Но этого не случилось. По другой дороге гнали рабов на работы. На меня и мой страшный груз они даже не взглянули. Моя судьба их не трогала. Иные из этих бедняг провели в рабстве уже несколько десятков лет и утеряли всякое понятие о сочувствии и сопереживании. Короче говоря, после того, как цепь расковали, мне велели сбросить товарища в пропасть. Потом отправили назад, в лагерь.

Что там со мной было, во всех подробностях мне рассказывать не хочется, хотя тебе, может, и полезно было бы узнать об этом. Скажу только, что меня засекли чуть не до смерти. Больше недели провалялся я исхлестанный, истощенный, больной, не способный в первые дни даже пальцем шевельнуть. Потом меня сковали с новым сотоварищем по несчастью, на сей раз - с португальцем. Но и его забрала от меня смерть. Мы с сотней других работали на поле под охраной вдвое большего числа надсмотрщиков. Вдруг из кустов выскочил лев, набросился на португальца и хотел утащить его. Парень сразу же расстался с жизнью, а ведь я-то был скован с ним! Со всех сторон сбежались стражники и открыли по хищнику пальбу из своих допотопных мультуков. Прикончить льва им, правда, не удалось, но он испугался и убежал с поля. Меня снова беспощадно высекли, хотя в смерти напарника я был и неповинен.

- Это было несправедливо! - вырвалось у Омара.

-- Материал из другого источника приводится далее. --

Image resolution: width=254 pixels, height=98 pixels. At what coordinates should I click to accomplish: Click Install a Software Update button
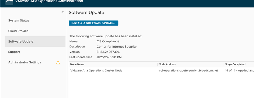(x=94, y=23)
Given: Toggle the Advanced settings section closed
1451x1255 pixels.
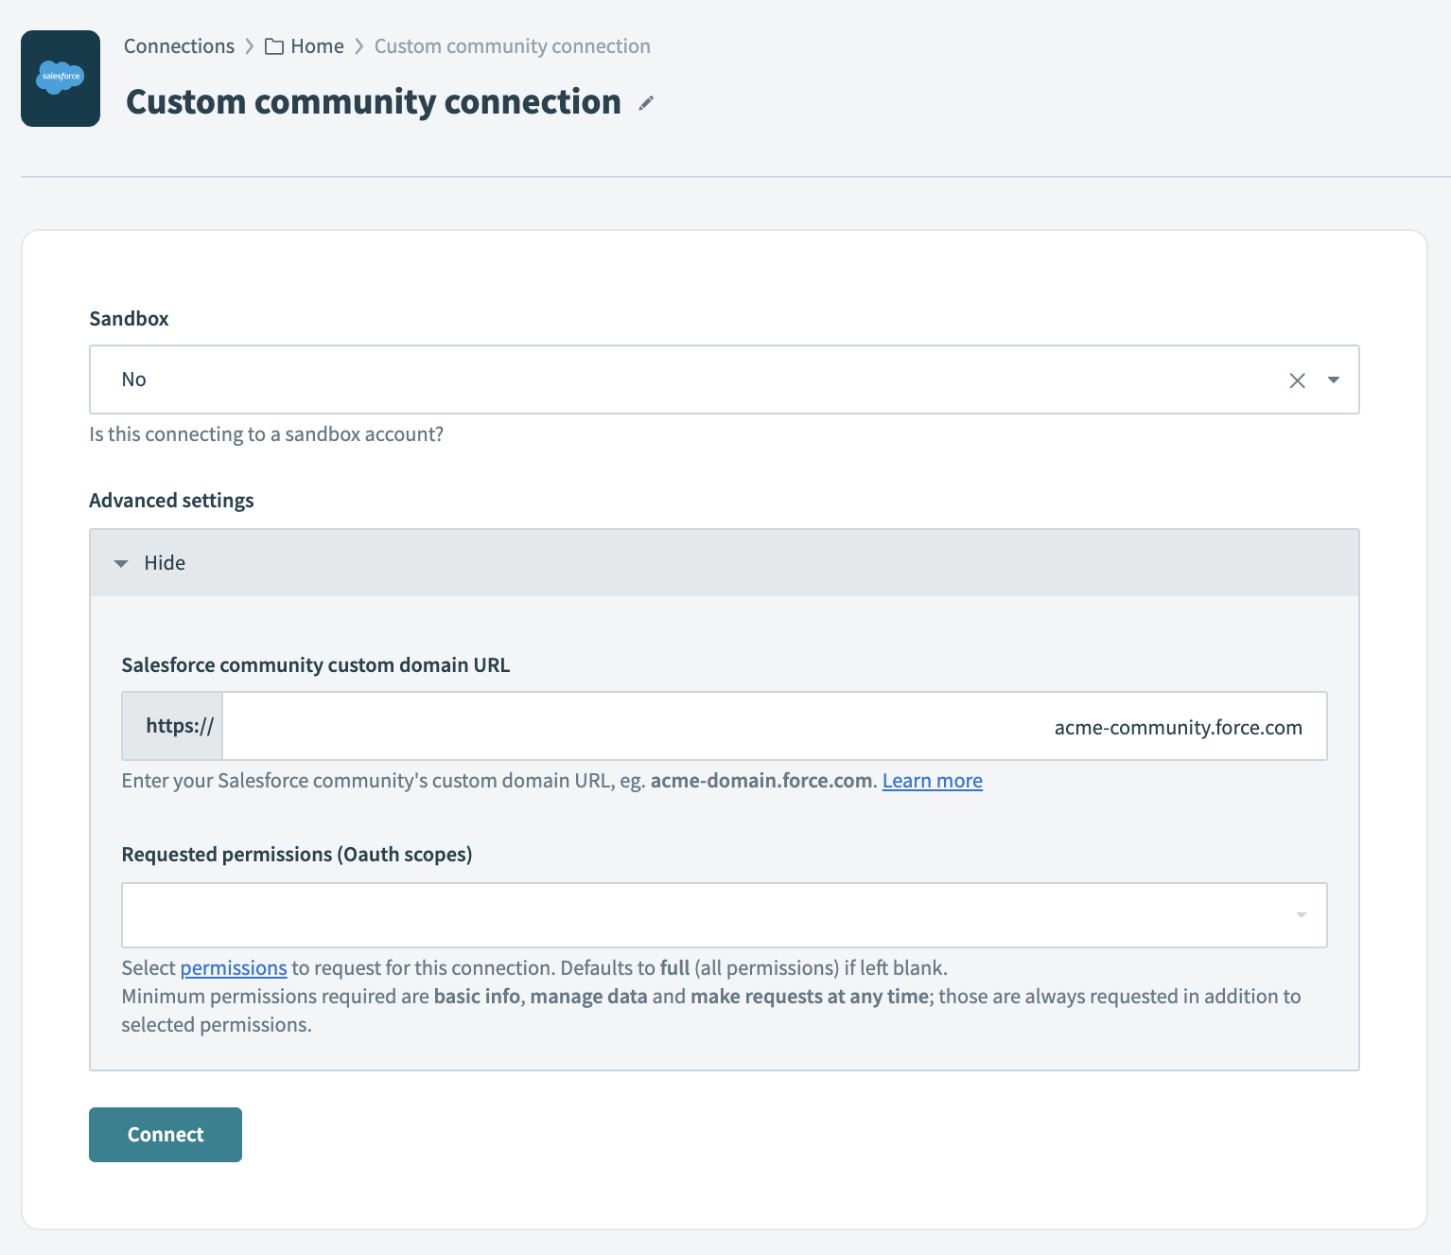Looking at the screenshot, I should [165, 562].
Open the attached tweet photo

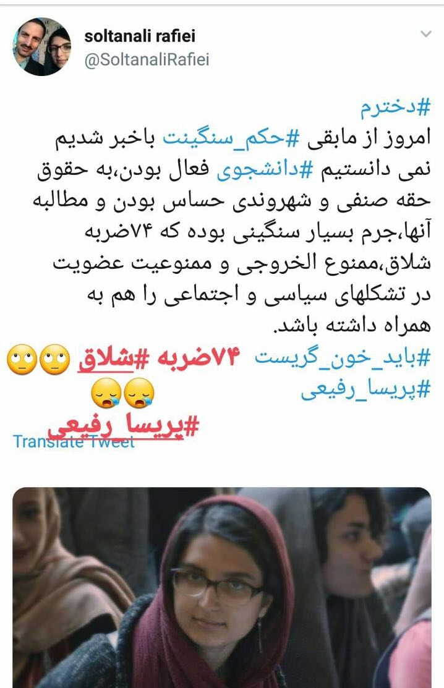coord(221,587)
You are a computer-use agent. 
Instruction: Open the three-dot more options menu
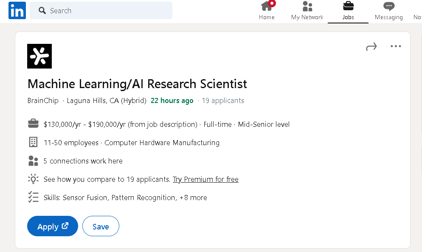click(x=396, y=46)
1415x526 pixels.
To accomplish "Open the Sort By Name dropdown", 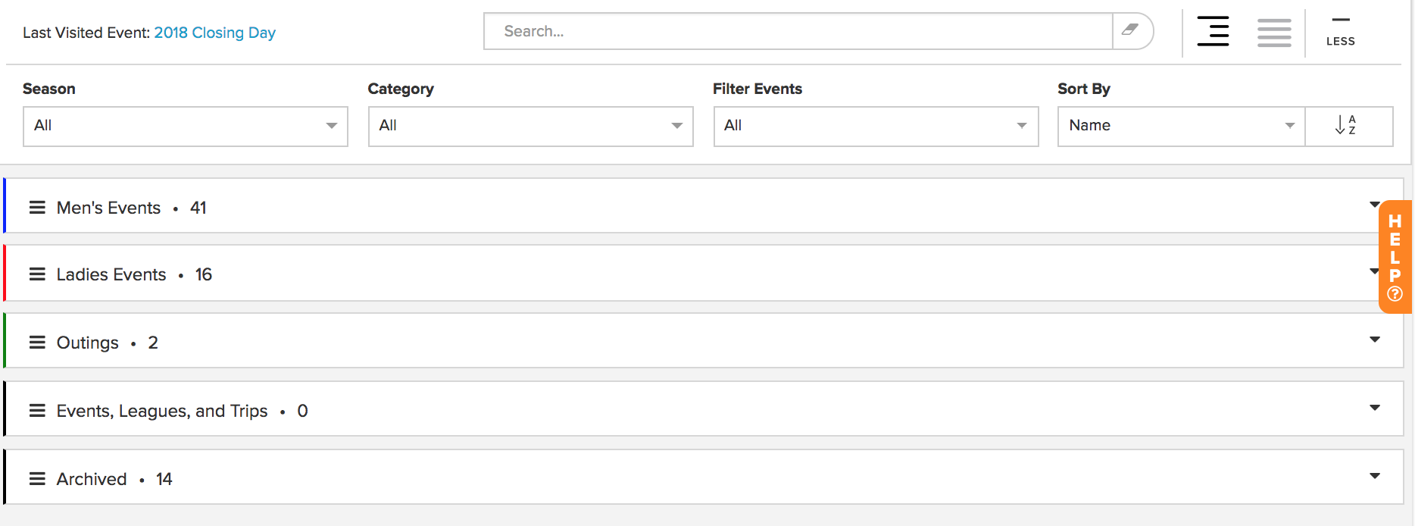I will point(1182,126).
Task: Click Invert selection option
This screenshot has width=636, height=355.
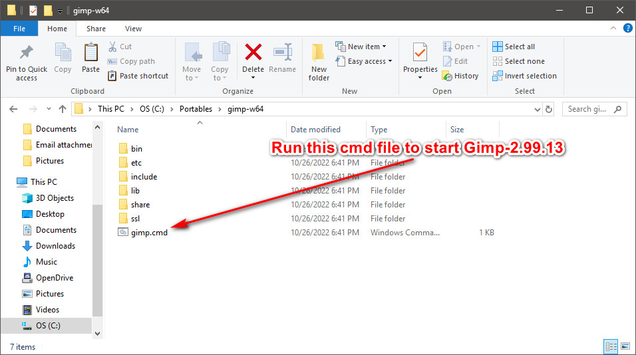Action: click(x=524, y=76)
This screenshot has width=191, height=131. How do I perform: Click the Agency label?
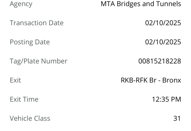tap(21, 4)
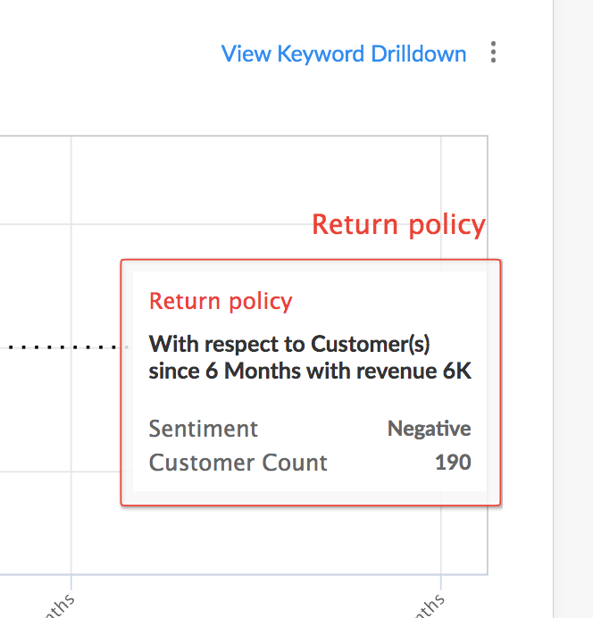This screenshot has width=593, height=618.
Task: Click the tooltip description about customer revenue 6K
Action: click(310, 357)
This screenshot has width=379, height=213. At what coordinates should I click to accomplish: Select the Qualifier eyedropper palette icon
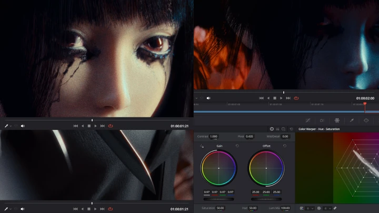(x=352, y=120)
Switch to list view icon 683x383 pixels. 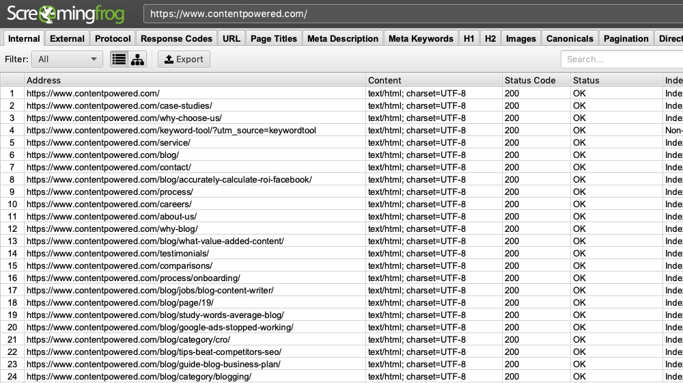[119, 60]
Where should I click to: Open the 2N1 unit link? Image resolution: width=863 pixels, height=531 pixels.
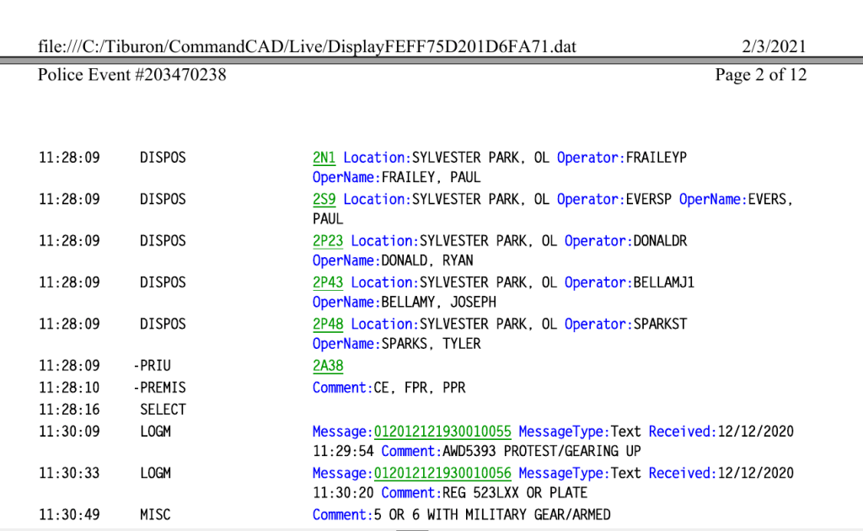click(x=324, y=158)
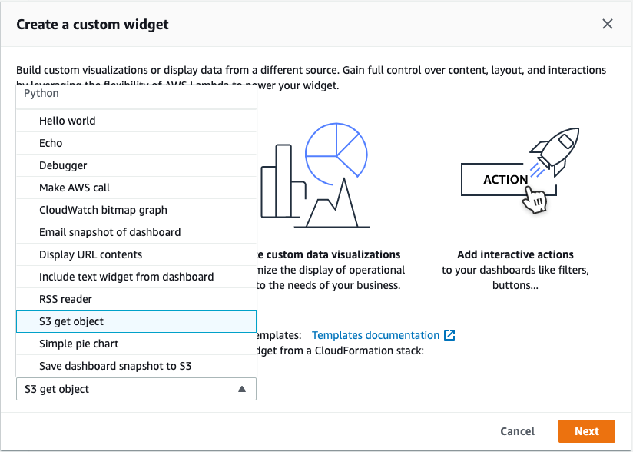Select Simple pie chart from the list

(x=78, y=344)
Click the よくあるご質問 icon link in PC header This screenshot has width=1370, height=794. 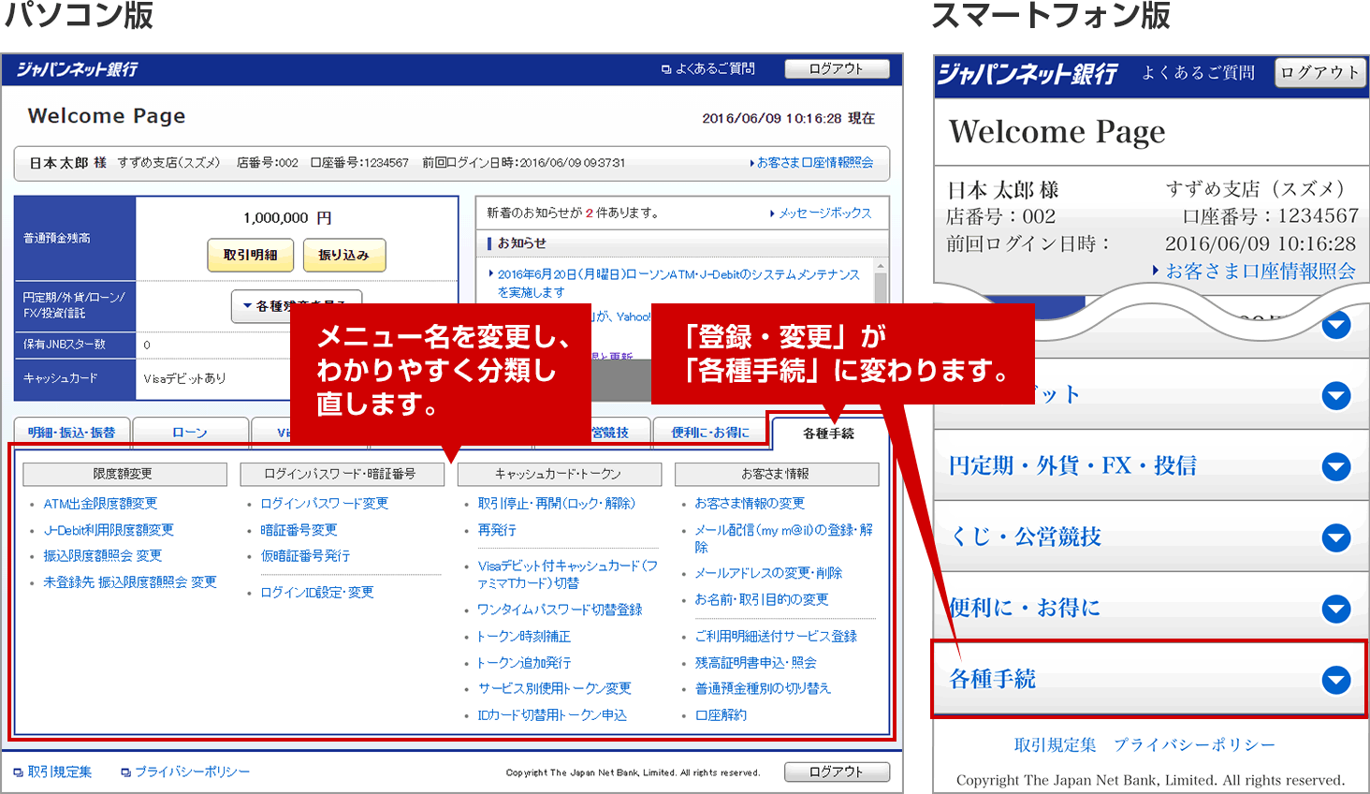pyautogui.click(x=708, y=69)
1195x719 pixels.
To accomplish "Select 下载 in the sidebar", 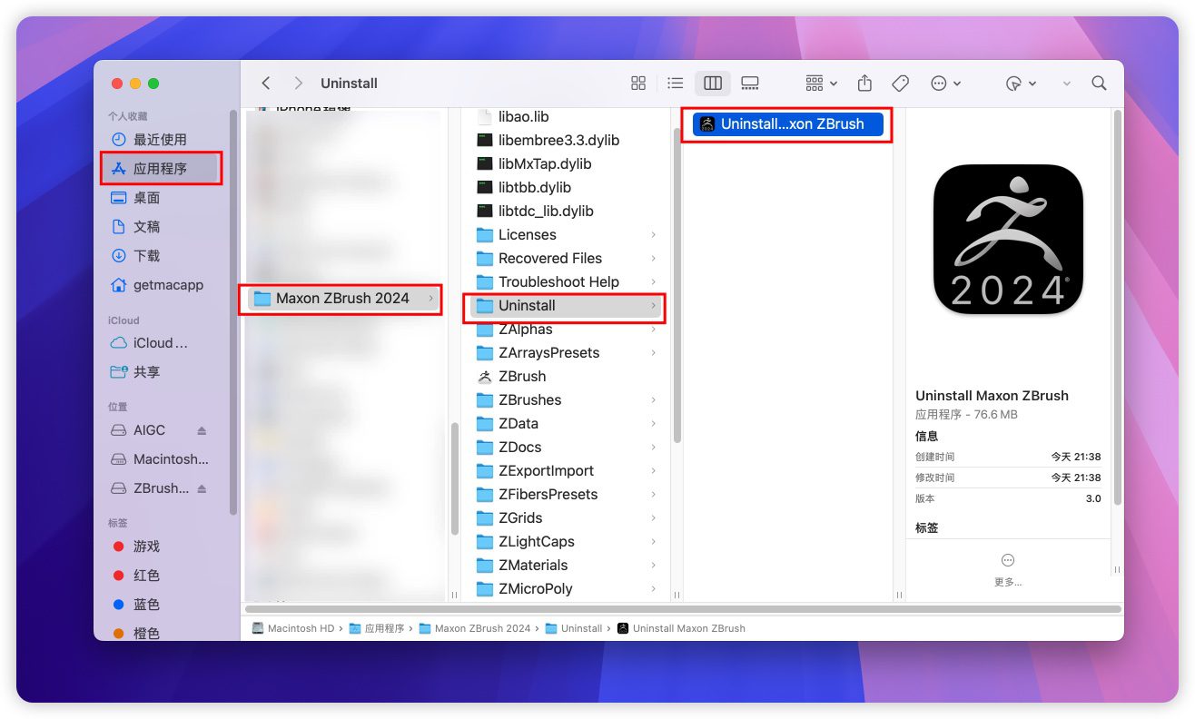I will [146, 256].
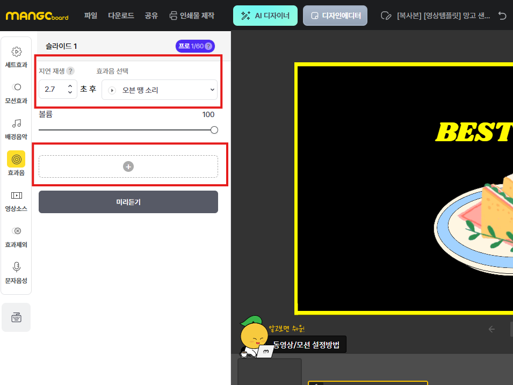The image size is (513, 385).
Task: Open the 영상소스 panel
Action: [16, 202]
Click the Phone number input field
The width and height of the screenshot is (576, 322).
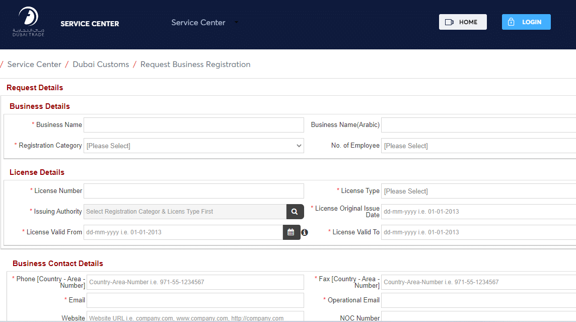coord(195,282)
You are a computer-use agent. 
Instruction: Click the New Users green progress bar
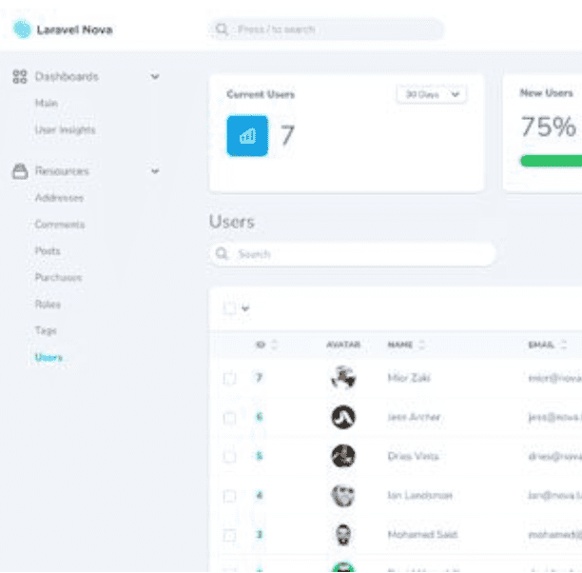click(x=551, y=160)
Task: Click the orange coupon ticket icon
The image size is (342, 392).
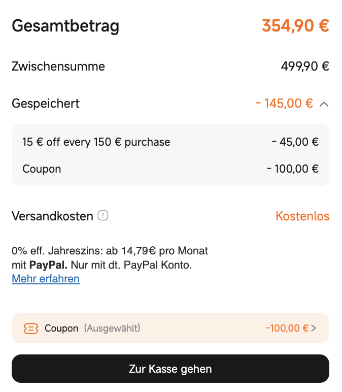Action: (x=31, y=328)
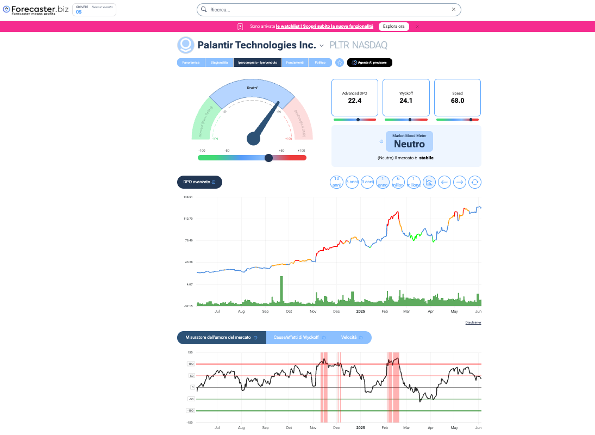The image size is (595, 435).
Task: Click the gauge slider handle below meter
Action: (x=268, y=158)
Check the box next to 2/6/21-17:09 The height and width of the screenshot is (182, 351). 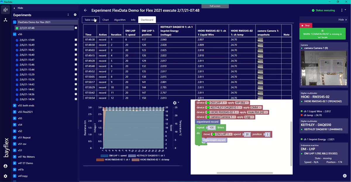(x=76, y=40)
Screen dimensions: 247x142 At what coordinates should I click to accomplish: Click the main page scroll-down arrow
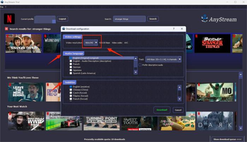tap(241, 128)
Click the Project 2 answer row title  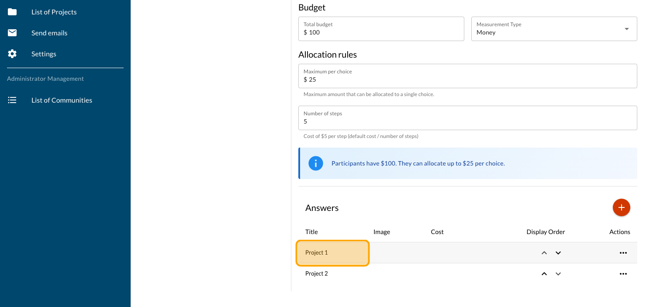pyautogui.click(x=317, y=274)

- Как и многое другое, что творят твои братья, мой мальчик! Самое же скверное случилось со мной, когда рабам дали свободу. Оставили здесь одного из полутора тысяч. Одного... меня! Как я тогда не сошел с ума, не знаю. Положение мое с тех пор, правда, несколько улучшилось. Я стал числиться не рабом, а пленным, но я по-прежнему не свободен! Снова и снова мучит, терзает меня вопрос: почему именно я?

Бенедетто умолк. Прерывисто дыша, он сжал ладонями лоб, закрыл глаза. Тихо, очень тихо, почти шепотом, старик продолжил свой рассказ:

- Получу ли я когда-нибудь ответ на это? Все наши, с "Астры", умерли. Никто не расскажет на родине, что в плену все еще держат одного, оставшегося в живых, с этого несчастного корабля. Меня наверняка считают покойником, как и всех, кто так отважно сражался с корсарами.